BEGIN Records for the exercise

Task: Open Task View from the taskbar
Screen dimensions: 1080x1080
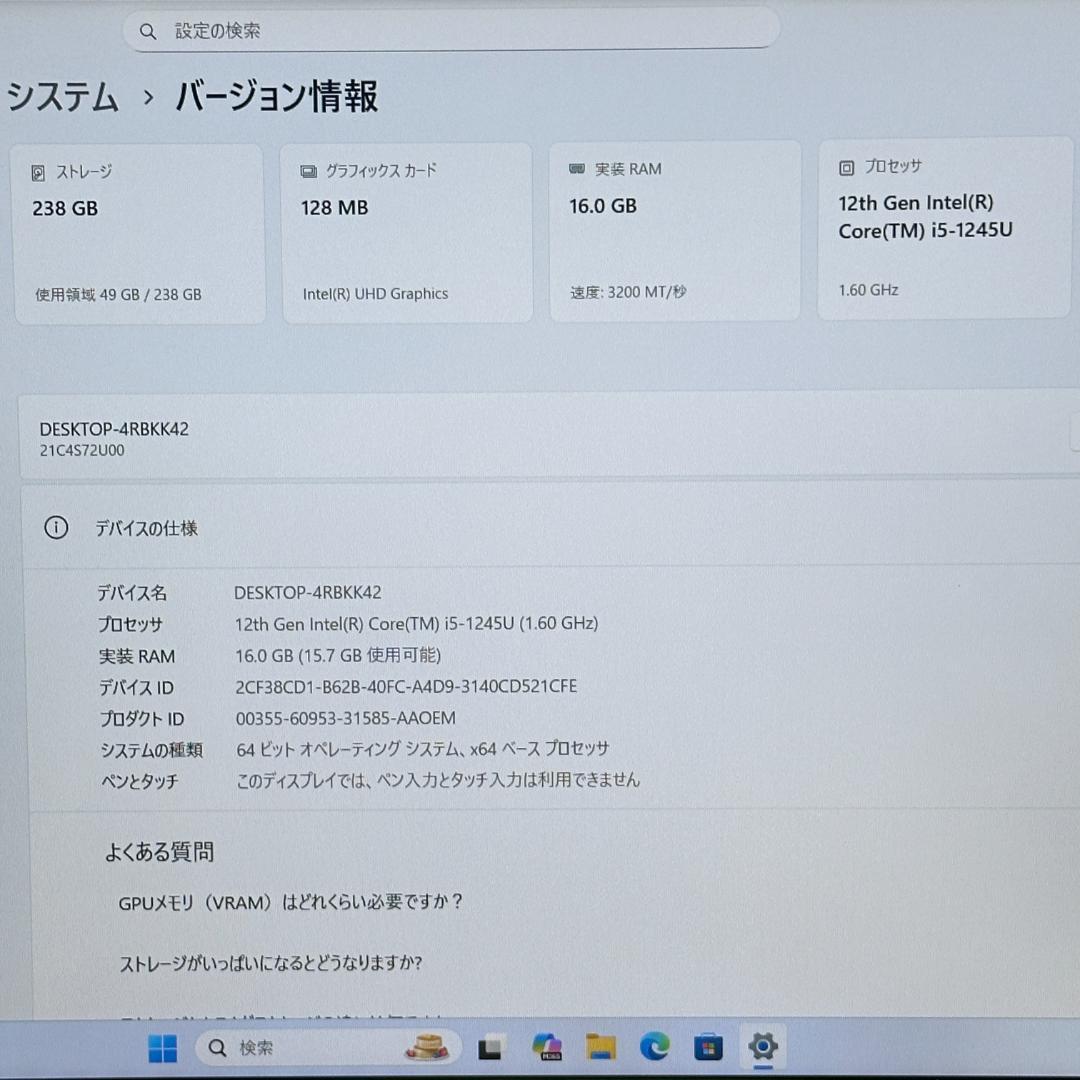Action: [490, 1048]
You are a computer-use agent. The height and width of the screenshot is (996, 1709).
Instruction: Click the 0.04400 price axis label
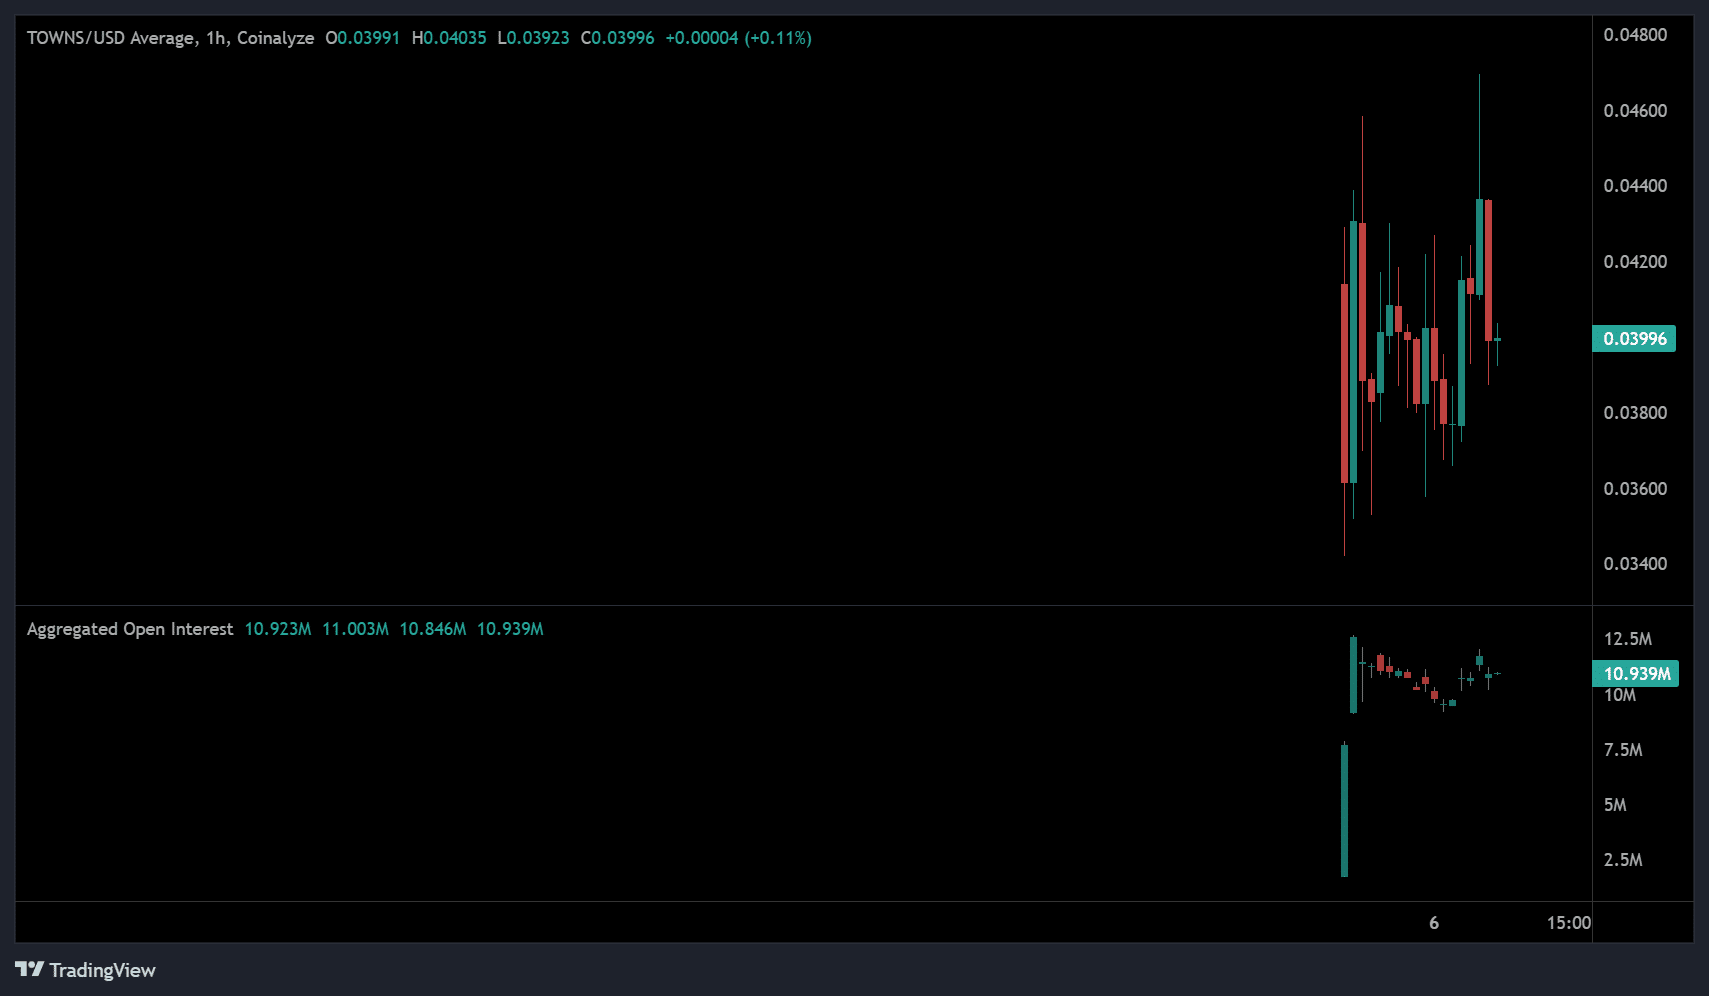click(x=1635, y=186)
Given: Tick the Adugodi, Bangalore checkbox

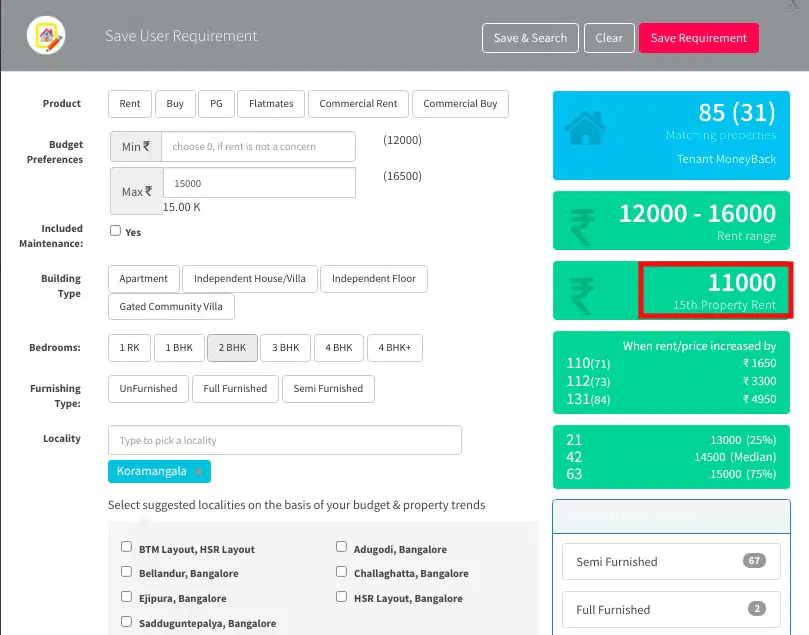Looking at the screenshot, I should point(341,546).
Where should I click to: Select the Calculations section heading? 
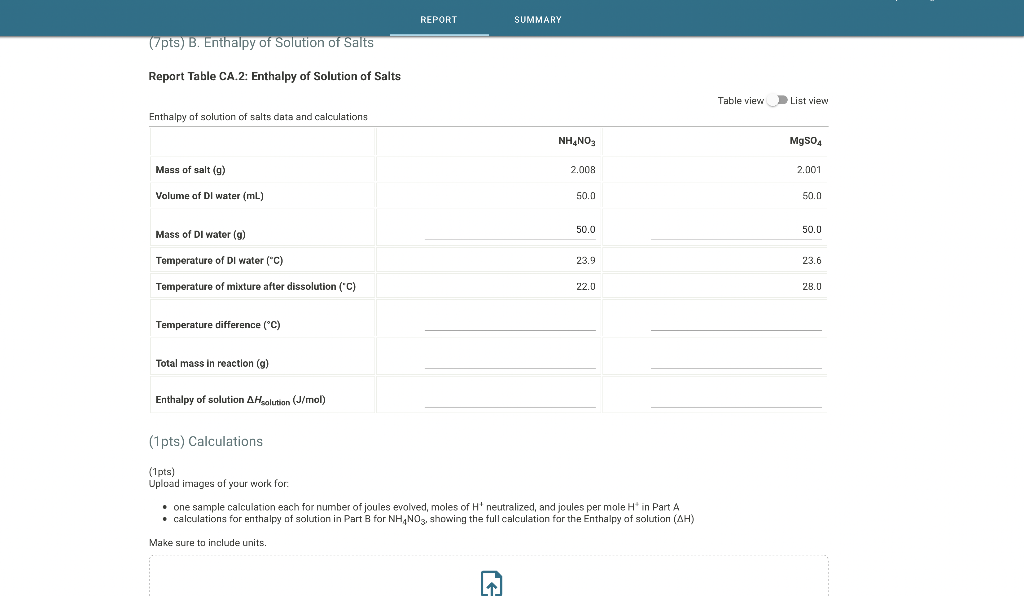206,441
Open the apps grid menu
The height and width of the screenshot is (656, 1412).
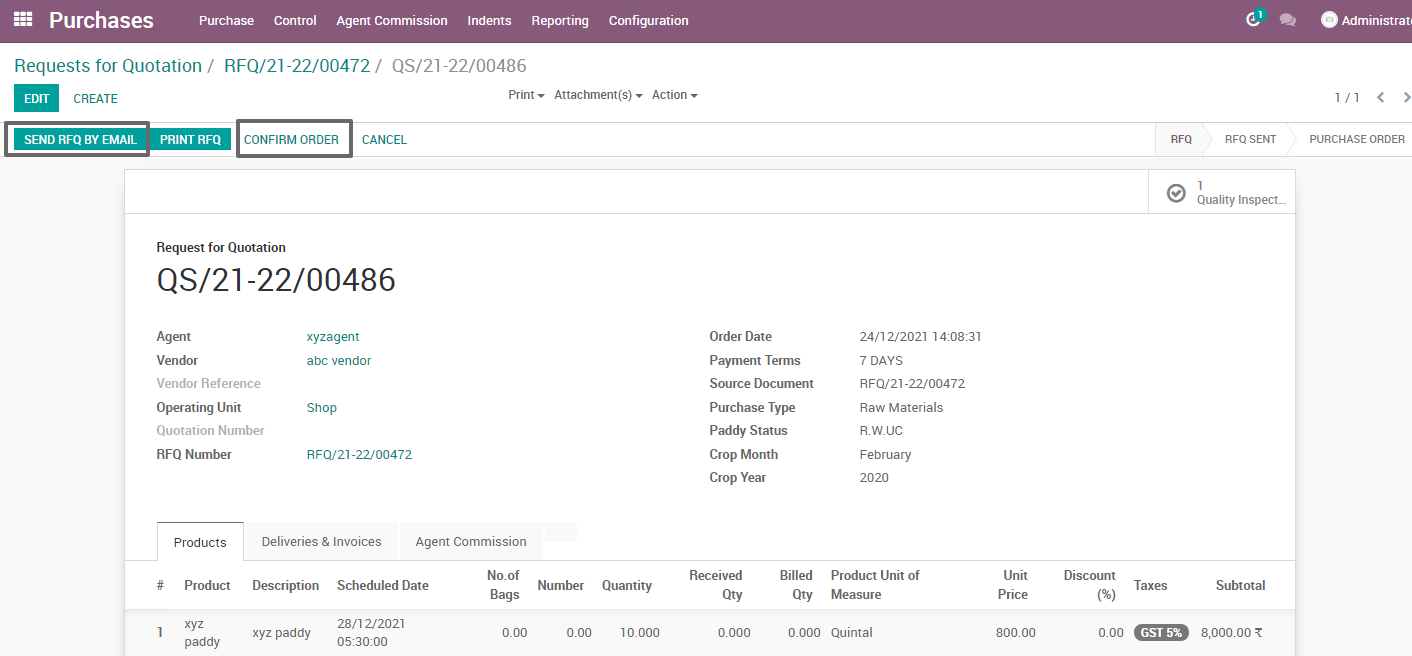21,20
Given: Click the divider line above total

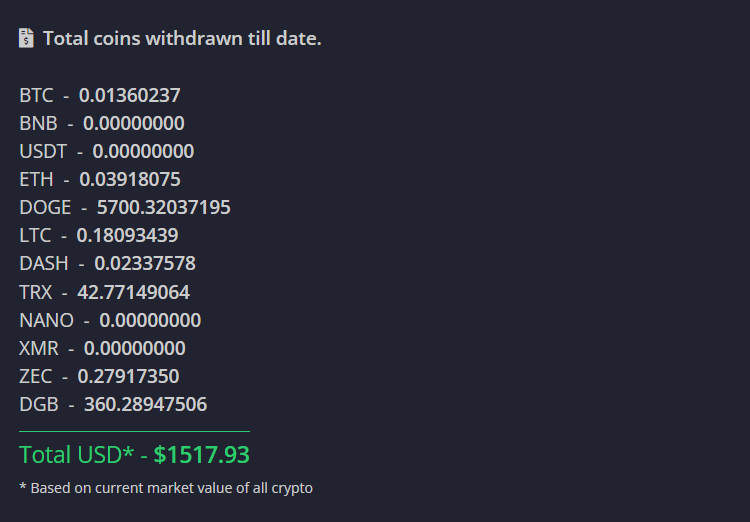Looking at the screenshot, I should [x=134, y=431].
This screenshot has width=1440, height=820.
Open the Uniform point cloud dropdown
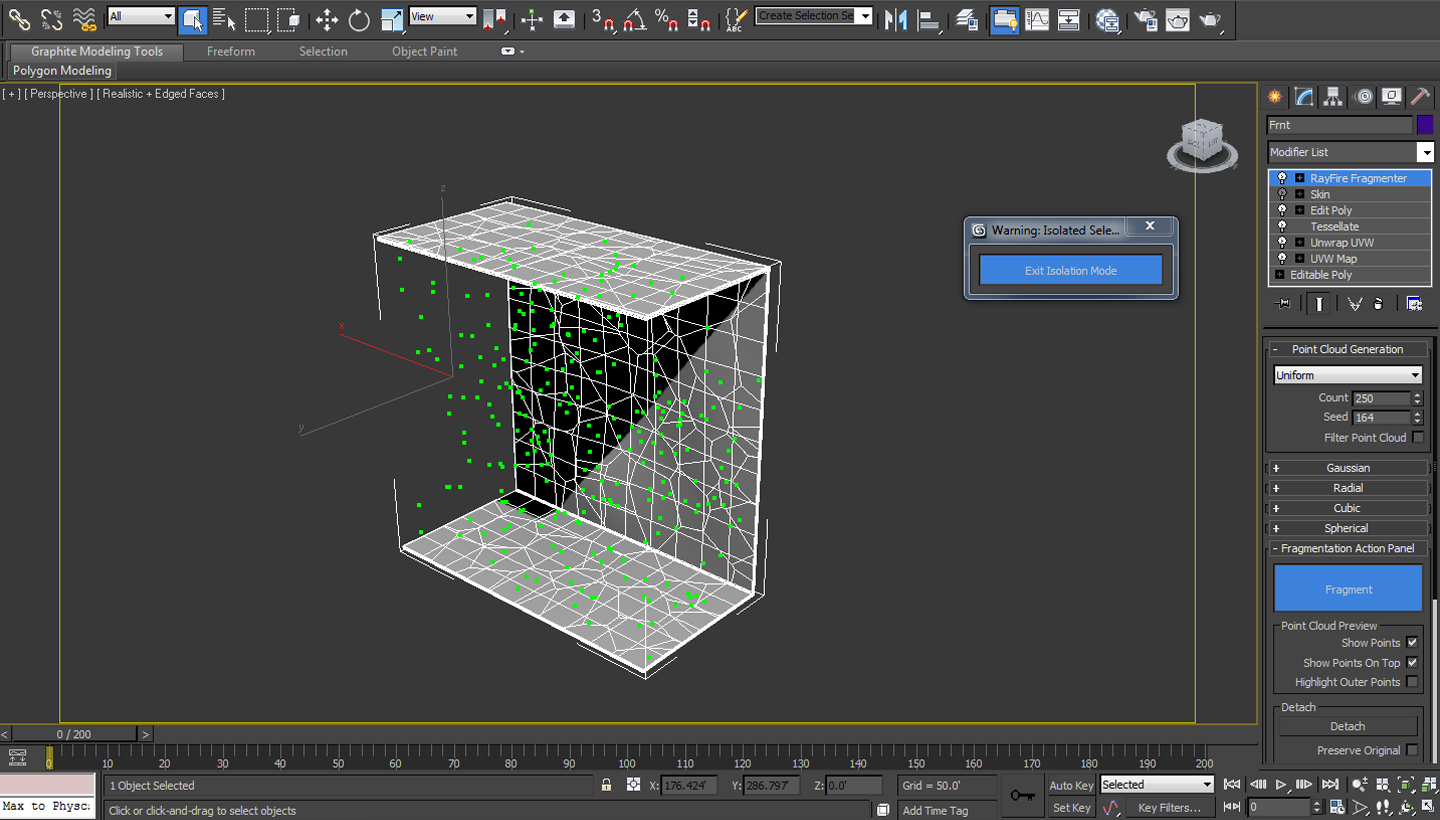1347,375
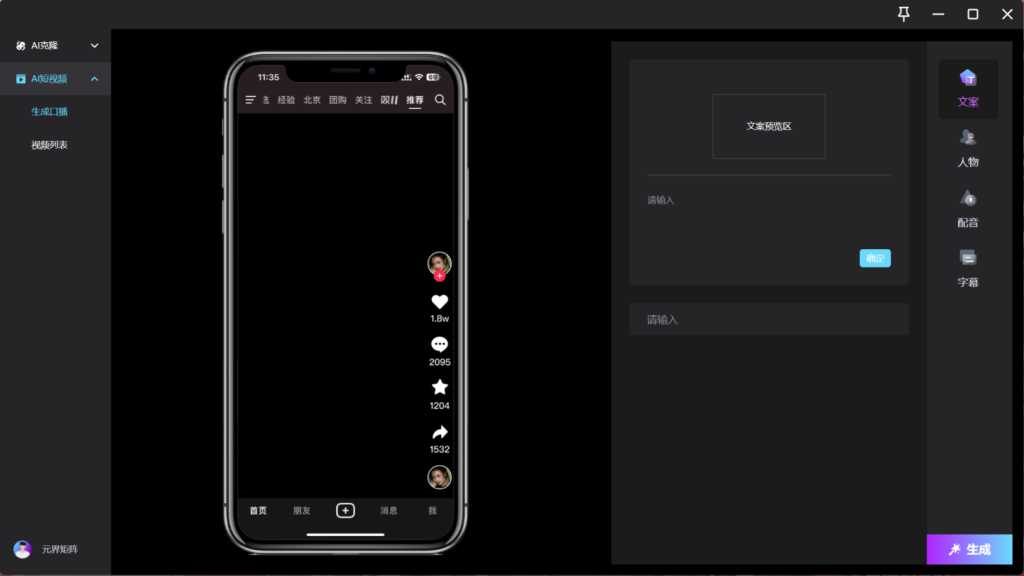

END Records for the exercise

## [What is being asked]
Leave out every picture and transcribe the remaining entries exactly.

## [Exercise response]
Task: Open Task View from the taskbar
Screen dimensions: 1080x1080
Action: [490, 1048]
You are a computer-use agent. The height and width of the screenshot is (996, 1709).
Instruction: Click the 0.04400 price axis label
click(x=1635, y=186)
Given: Tick the Adugodi, Bangalore checkbox

Looking at the screenshot, I should point(341,546).
Where should I click to: Select the Calculations section heading? 
206,441
Open the apps grid menu
The height and width of the screenshot is (656, 1412).
21,20
Given: Click the divider line above total

Looking at the screenshot, I should [x=134, y=431].
This screenshot has width=1440, height=820.
Open the Uniform point cloud dropdown
1347,375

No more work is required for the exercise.